O Poder
Judiciário brasileiro reconhece que um estrangeiro cometeu crimes em outro país
e, na impossibilidade legal de extraditá-lo, determina que deva ser deportado.
Extradição é a entrega do estrangeiro ao país onde o crime foi cometido,
mediante solicitação deste mesmo país. Deportação, por outro lado, é a retirada
compulsória de estrangeiro de nosso território, pela irregularidade de seu
ingresso ou permanência. Por exemplo, entrada sem visto. Naturalmente, o
estrangeiro criminoso não solicitou visto ao fugir para o Brasil, mas veio
valendo-se de documentos e nome falso. Assim, em teoria, a deportação é
cabível.
Não, não
estamos falando do caso Cesare Battisti, mas do inglês Ronald Biggs.

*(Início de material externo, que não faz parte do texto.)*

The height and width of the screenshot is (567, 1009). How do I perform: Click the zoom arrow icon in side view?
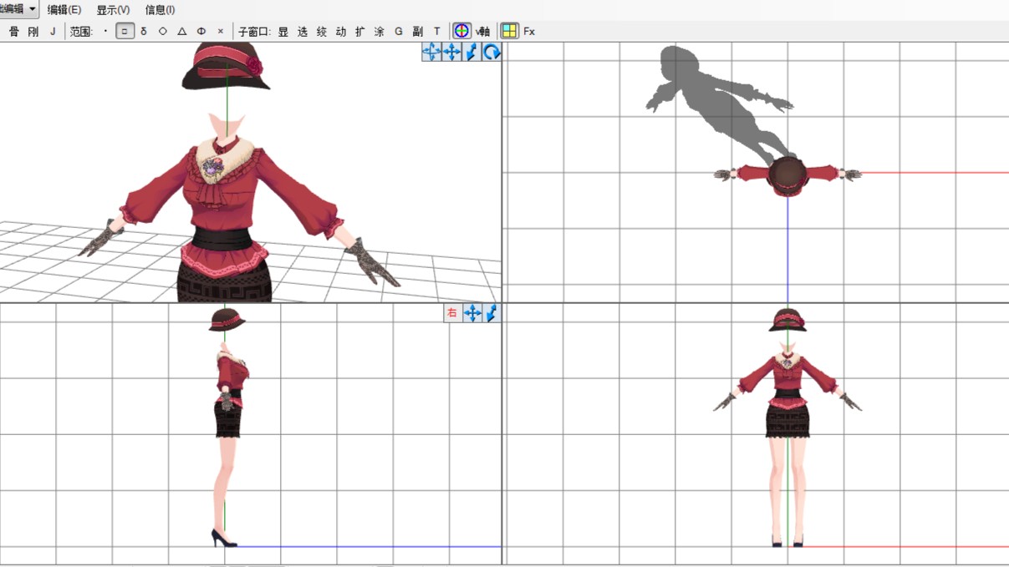point(492,313)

Biggs
participou de roubo ao trem pagador, foi condenado e preso mas posteriormente
conseguiu fugir para o Brasil, usando nome falso para ingresso. Na época, a
decisão do Judiciário foi pela não concessão da extradição (não havia tratado de
extradição entre Brasil e Inglaterra, o que na prática impediu a extradição;
esse tratado foi firmado após um fugitivo nosso ser descoberto gozando boa vida
em Londres: “PC” Farias, ex-tesoureiro da campanha de Collor à presidência, mas
essa é outra história).
A questão que
permanece é o que fazer com o estrangeiro que, mesmo tendo efetivamente
cometido crimes lá fora, não possa ser extraditado. Biggs e Battisti, por
motivos distintos (mas igualmente dentro da nossa legislação) não foram
extraditados. À época do caso Biggs, a Justiça observou isso e entendeu que ele
não deveria permanecer no Brasil, devendo ser deportado para outro país que
aceitasse recebê-lo e se comprometesse a não extraditá-lo para a Inglaterra.

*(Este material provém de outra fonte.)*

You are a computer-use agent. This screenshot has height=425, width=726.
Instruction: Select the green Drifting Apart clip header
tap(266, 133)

Caso contrário, acabaria ocorrendo verdadeira extradição sem consentimento do
Brasil, algo que, além de diplomaticamente problemático, nossa legislação
também prevê e impede.
A recente decisão
da Justiça Federal de determinar a deportação de Cesare Battisti segue a mesma
linha. A extradição de Battisti não foi aceita pelo Brasil. Aqui, independente
de concordar ou não com a decisão de Lula, temos que observar que o então presidente
agiu de forma legítima, dentro dos limites da competência dada pela
Constituição ao ocupante do cargo. O STF verificou a possibilidade jurídica da
extradição e Lula, usando de sua atribuição constitucional, optou por não
extraditar.
Se o Brasil entende
por qualquer motivo que um estrangeiro não deve ser extraditado, parece lógico
que dê a ele uma mínima proteção, seja permitindo a permanência pacífica em seu
território, seja ajustando sua deportação a outro país que se comprometa a mantê-lo
em seu território, não o entregando ao Estado a quem originalmente o Brasil decidiu
por não extraditar. Difícil, no caso, é encontrar país que aceite o estrangeiro
nessas condições. No caso de Battisti, a decisão judicial cita México e França,
países por onde passou antes de chegar ao Brasil. Nada, no entanto, os obriga
neste momento a recebê-lo de volta.
Não basta a
decisão judicial, deve haver condições para sua implementação. A cereja no bolo
é que, se Battisti novamente conseguir permanecer no Brasil, as emoções na
Itália serão reavivadas e a possibilidade de Henrique Pizzolato, condenado no
caso mensalão, ser extraditado para o Brasil diminuem ainda mais. Lá, a decisão
agora caminha para o estágio político, o mesmo estágio que, no Brasil, acabou
por garantir a não extradição de Battisti.
(Em tempo: Biggs acabou ficando no Brasil praticamente a vida toda, voltando para a Inglaterra já mais idoso, quando quis.)